The rebel-appointed governor of South Kivu Province said that at least 10 people died in the collapse of a goldmine in eastern Democratic Republic of Congo. Since January, M23 rebels have taken control of the two largest cities in east Congo. This is an intensification of a longstanding conflict that has its roots in the Rwandan genocide of 1994 and the struggle to control Congo's vast minerals resources. In a joint statement, the Congolese government and M23 made a commitment Released on Wednesday After talks in Qatar, there is a glimmer hope that the violence will stop. Douglas Dunia Masumbuko (the M23 South Kivu Governor) said on Thursday that 10 people had died at the Luhihi Mine, and the number could increase given the injuries. He blamed "uncontrolled construction" and "poor maintenance of gold-wells" for the incident. In the vast Central African nation, mining accidents are common, particularly at smaller, artisanal mines. The collapse of the mine was confirmed by Governor Jean-Jacques Purusi who was South Kivu's governor before M23 came into power. However, he did not give a number of deaths.
Turkey in talks with ExxonMobil over multibillion-dollar LNG deal, FT reports
Turkey remains in talks with US energy huge ExxonMobil over a multibilliondollar offer to buy liquefied gas, in an effort to curb its reliance on Russian energy, the Financial Times reported on Sunday.
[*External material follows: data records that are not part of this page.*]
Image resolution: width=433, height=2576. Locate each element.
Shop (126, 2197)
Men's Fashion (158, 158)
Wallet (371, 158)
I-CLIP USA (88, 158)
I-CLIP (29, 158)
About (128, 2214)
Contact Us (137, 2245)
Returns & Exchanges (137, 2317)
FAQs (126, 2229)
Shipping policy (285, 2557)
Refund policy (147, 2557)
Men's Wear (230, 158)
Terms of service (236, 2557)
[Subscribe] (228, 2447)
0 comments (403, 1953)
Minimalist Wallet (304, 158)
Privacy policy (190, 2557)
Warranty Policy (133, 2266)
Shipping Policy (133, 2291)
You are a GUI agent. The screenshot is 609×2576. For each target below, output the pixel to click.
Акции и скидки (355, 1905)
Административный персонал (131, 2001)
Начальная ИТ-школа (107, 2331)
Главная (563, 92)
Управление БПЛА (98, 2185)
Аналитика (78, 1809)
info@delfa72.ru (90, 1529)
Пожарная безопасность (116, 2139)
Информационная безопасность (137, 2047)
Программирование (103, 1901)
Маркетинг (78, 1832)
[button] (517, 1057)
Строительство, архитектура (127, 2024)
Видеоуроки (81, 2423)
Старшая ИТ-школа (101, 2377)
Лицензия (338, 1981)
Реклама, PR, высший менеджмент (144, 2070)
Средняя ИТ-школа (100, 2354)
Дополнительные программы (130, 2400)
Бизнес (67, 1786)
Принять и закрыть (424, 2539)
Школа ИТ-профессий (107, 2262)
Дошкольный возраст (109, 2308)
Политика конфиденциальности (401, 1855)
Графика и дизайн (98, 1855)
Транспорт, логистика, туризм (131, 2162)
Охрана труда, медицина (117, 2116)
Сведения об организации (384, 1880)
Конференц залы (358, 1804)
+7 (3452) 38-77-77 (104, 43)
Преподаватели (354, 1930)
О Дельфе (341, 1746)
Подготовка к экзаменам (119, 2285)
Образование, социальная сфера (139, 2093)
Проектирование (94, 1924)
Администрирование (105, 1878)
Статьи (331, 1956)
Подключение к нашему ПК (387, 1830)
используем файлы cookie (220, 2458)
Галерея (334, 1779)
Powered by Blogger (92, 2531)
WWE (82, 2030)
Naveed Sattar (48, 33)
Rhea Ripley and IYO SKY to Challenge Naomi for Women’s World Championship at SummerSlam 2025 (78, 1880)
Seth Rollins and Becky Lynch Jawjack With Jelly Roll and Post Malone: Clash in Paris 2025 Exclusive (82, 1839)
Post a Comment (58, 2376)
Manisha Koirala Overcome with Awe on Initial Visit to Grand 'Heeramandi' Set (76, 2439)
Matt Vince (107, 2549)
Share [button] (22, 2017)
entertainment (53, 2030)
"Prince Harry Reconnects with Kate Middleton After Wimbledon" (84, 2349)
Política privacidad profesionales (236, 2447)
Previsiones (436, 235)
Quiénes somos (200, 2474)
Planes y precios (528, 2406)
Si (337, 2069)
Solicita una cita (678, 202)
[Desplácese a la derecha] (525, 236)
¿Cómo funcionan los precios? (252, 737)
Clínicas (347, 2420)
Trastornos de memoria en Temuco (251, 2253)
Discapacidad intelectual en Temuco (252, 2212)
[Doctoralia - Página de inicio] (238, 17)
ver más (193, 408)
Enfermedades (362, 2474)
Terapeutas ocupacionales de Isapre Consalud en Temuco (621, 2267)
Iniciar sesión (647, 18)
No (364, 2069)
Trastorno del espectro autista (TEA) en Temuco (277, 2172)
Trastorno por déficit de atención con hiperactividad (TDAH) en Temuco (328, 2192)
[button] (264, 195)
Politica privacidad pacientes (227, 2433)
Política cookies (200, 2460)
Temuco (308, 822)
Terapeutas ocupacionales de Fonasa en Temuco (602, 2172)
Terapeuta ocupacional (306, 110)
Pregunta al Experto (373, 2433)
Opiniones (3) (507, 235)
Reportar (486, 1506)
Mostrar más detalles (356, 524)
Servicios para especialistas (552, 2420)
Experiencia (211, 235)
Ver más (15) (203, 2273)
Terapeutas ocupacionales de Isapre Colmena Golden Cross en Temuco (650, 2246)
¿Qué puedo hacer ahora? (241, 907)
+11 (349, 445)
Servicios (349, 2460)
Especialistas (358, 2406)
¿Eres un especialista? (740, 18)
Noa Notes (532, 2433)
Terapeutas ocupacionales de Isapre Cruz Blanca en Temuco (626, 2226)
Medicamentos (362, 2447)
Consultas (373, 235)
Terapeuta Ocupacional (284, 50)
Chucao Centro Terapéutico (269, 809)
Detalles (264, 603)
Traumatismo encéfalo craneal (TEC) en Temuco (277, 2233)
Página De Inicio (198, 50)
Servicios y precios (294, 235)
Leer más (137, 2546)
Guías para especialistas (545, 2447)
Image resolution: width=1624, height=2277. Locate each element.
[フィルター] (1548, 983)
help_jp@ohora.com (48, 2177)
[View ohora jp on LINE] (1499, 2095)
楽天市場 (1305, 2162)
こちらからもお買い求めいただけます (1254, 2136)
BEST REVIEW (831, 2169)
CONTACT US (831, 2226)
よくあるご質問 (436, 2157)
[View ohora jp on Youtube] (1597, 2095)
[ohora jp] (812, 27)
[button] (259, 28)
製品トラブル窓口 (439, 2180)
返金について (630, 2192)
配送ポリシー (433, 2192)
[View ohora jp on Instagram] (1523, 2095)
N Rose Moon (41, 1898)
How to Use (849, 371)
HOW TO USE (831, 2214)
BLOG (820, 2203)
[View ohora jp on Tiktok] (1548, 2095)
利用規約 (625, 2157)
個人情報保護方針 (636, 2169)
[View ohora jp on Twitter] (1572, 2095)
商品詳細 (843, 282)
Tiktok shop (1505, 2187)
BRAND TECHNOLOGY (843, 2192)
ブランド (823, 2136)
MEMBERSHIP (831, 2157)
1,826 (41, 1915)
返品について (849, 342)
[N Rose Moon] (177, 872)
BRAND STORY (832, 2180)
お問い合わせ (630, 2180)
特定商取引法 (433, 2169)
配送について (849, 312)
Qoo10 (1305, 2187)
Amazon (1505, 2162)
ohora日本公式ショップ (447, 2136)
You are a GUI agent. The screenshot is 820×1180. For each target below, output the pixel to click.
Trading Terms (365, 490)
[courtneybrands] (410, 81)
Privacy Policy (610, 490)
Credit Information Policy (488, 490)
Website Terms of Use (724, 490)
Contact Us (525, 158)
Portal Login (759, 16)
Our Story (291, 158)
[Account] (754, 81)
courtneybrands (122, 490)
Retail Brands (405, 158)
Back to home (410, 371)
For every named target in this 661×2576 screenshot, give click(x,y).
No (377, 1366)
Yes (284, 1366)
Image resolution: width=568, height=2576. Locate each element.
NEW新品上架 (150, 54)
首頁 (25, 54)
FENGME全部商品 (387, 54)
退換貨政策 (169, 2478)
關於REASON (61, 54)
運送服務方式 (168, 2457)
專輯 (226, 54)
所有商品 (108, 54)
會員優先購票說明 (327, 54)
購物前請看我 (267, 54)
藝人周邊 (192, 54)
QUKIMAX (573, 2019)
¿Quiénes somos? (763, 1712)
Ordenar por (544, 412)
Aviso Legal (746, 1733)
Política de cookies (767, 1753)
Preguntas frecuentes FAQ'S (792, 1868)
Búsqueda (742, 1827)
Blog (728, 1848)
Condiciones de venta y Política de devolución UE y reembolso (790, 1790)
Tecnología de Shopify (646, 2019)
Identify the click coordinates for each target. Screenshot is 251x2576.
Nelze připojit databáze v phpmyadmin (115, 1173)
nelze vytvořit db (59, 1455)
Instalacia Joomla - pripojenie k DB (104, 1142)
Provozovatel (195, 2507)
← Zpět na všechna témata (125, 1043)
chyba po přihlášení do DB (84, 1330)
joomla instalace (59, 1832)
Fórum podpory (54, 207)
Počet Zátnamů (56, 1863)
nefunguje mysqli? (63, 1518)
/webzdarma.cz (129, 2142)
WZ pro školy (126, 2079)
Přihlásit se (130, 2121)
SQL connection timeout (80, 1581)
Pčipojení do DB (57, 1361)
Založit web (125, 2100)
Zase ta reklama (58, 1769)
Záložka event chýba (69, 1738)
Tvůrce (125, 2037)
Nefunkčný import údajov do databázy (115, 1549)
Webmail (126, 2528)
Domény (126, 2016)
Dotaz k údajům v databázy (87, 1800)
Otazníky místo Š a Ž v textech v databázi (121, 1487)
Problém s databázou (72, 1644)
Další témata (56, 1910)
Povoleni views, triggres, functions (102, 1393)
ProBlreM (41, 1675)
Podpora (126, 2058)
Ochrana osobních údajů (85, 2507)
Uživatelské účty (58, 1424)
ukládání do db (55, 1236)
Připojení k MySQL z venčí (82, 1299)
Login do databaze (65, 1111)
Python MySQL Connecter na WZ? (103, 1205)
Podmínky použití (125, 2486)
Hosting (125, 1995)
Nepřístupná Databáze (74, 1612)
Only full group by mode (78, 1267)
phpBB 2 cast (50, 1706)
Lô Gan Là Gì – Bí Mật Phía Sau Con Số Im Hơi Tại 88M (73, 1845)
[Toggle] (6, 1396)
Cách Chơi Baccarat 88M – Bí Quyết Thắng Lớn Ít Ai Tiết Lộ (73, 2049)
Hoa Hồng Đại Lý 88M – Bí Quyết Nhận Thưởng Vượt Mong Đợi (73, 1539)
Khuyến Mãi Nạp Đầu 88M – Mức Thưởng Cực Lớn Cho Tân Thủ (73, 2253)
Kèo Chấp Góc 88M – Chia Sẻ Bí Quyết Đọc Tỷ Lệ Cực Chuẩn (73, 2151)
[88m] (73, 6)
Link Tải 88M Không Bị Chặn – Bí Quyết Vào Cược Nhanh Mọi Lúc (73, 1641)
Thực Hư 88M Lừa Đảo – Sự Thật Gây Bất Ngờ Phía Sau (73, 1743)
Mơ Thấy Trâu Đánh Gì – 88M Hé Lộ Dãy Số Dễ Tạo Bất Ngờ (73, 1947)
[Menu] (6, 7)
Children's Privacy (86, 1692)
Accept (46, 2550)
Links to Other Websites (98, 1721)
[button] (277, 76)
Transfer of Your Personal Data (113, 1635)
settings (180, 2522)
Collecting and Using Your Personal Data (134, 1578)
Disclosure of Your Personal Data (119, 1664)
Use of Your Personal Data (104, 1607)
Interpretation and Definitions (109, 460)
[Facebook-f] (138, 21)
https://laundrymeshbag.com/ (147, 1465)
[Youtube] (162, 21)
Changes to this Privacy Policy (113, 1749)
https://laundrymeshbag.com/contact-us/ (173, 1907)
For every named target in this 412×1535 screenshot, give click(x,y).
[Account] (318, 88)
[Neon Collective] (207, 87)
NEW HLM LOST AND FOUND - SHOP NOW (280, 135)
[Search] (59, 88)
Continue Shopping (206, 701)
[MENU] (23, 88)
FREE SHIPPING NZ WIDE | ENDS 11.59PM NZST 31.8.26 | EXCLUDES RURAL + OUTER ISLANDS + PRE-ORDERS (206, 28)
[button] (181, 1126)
The country is seeking to develop a new supply portfolio that will make it less dependent on any single partner, Turkey's. Energy Minister Alparslan Bayraktar informed the feet in an interview.
Turkey would protect as much as 2.5 million tonnes of LNG a year. through a long-lasting deal under conversation with Exxon, Bayraktar. told FT.
The pact could last for a years, he added.
Bayraktar stated the commercial regards to the Exxon deal were. still under conversation.
Turkey's reported deal with Exxon comes at a time when. Russian exports to Europe are falling as Europe increases its. LNG purchases from international manufacturers to cut its imports of. Russian pipeline gas in action to the conflict in Ukraine.
Russian exports of liquefied natural gas (LNG) to Europe. fell 1.9% to 15.8 million metric tons in 2023, according to LSEG. information.
Turkey, which has little oil and gas, is highly depending on. imports from Russia, Azerbaijan and Iran, as well as LNG from. Algeria, Qatar, the United States and Nigeria.